> **Exercises**:
1. Please reproduce word for word the passage of the rugby article starting with "Smooth operator: Mallinder" and going on through "is Joe Marchant.".
2. Which big-money off-season additions does the rugby article name?
3. According to the rugby article, whose injury opened up the No 12 jersey for Harry Mallinder?

> **Page extract**:
......

With the England squad for the Autumn Internationals set to be named, there are a bevvy of young players shining in the Premiership

The Aviva Premiership salary cap may have risen this season and the quality of foreign imports improved as a result, but that has not stopped the young, future stars of the English game shining during the opening rounds of the competition.

Off-season headlines centred around big-money additions like Louis Picamoles, Schalk Burger, Matt Toomua and Kurtley Beale and though the influence of these star players has been and will continue to be clear to see, the recent swell in emerging English talent has continued unabated.

Alongside Picamoles at Northampton, Harry Mallinder was a shining light for the club in their recent loss to Wasps. The young centre whipped passes along the back line with velocity and precision, picking out runners with unerring accuracy, and kept play alive with a number of excellent offloads, which allowed Saints to try and build pressure.

Harry Mallinder

Smooth operator: Mallinder has power and finesse in abundance

His inclusion at inside-centre last season saved Northampton’s Champions Cup campaign from a premature conclusion and once again an opening in the No 12 jersey – courtesy of an unfortunate injury to Luther Burrell – has allowed Mallinder to give Northampton fans something to cheer after a disappointing start to the season.

Another centre making strides is Joe Marchant.

Like Mallinder, he’s been playing in a team that has struggled for consistency so far this season but his individual performances at outside-centre have been encouraging for Harlequins. The former fly-half was a surprising inclusion in Eddie Jones’ provisional Elite Player Squad earlier this year but the Australian is well-known as a proficient identifier of talent and his decision already seems to be being vindicated.

Marchant took a leap forward last season – playing in his second year of U20 eligibility – filling out physically and adding power to an already formidable set of skills built around his speed and elusiveness. The step up to Premiership level has not proven a stumbling block for Marchant.

Will Evans

Snaffler: Will Evans has been impressing in the back row for Leicester

Another member of Jones’ provisional EPS is Leicester flanker Will Evans. At just 19 years of age, Evans has another year of U20 eligibility should he need it, but with the England senior set-up and Leicester both well aware of his talents, it may be that he bypasses the U20s this year and features for the Tigers during the U20 Six Nations and tours Argentina with England during the World Rugby U20 Championship.

......

> **Data extract**:
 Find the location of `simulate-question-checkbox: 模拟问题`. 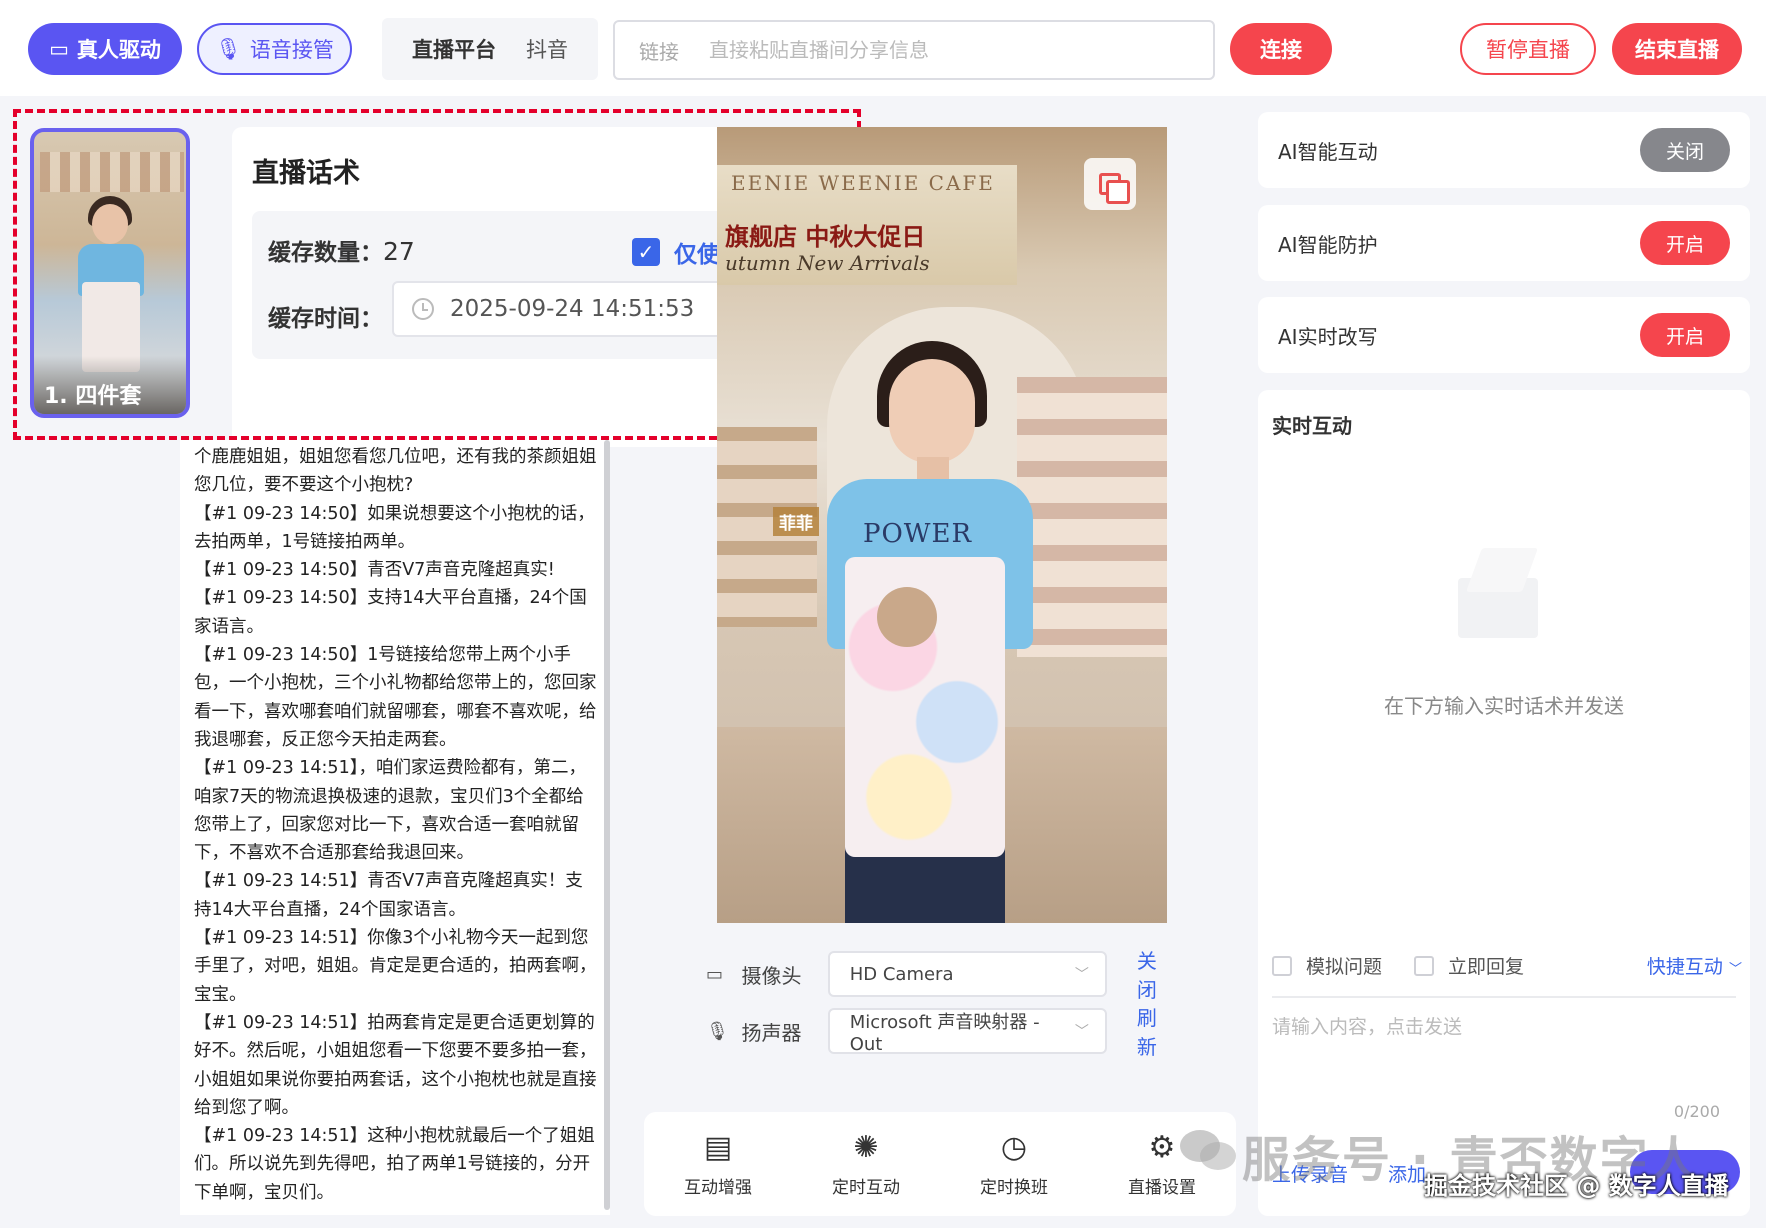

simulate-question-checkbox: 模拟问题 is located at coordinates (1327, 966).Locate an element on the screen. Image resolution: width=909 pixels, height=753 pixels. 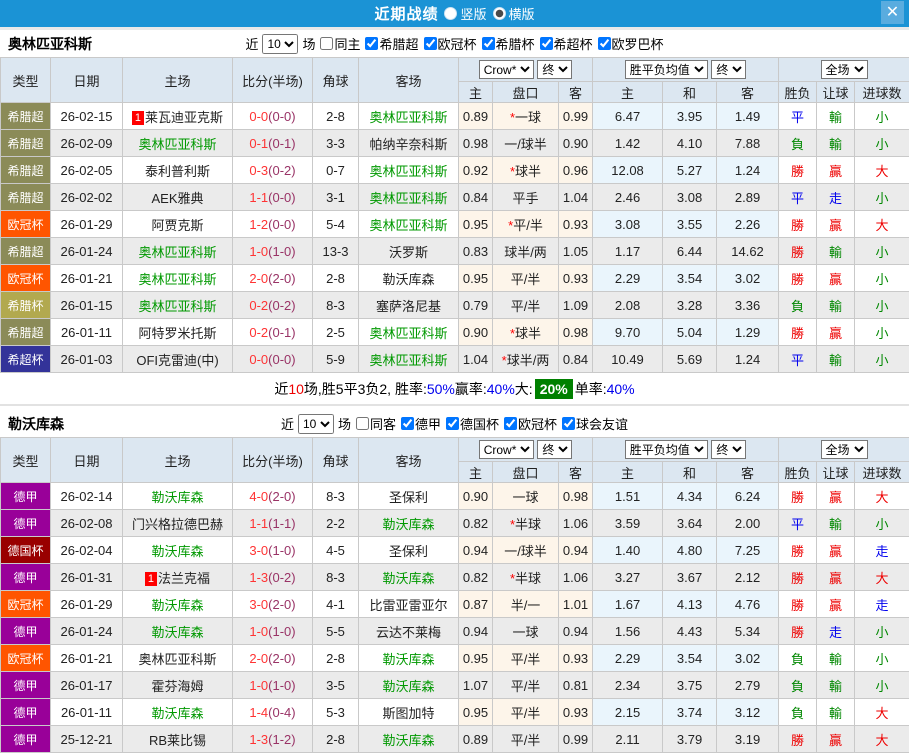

......

> **Answers to the exercise**:
1.
Smooth operator: Mallinder has power and finesse in abundance

His inclusion at inside-centre last season saved Northampton’s Champions Cup campaign from a premature conclusion and once again an opening in the No 12 jersey – courtesy of an unfortunate injury to Luther Burrell – has allowed Mallinder to give Northampton fans something to cheer after a disappointing start to the season.

Another centre making strides is Joe Marchant.

2. Louis Picamoles, Schalk Burger, Matt Toomua, Kurtley Beale

3. Luther Burrell's injury.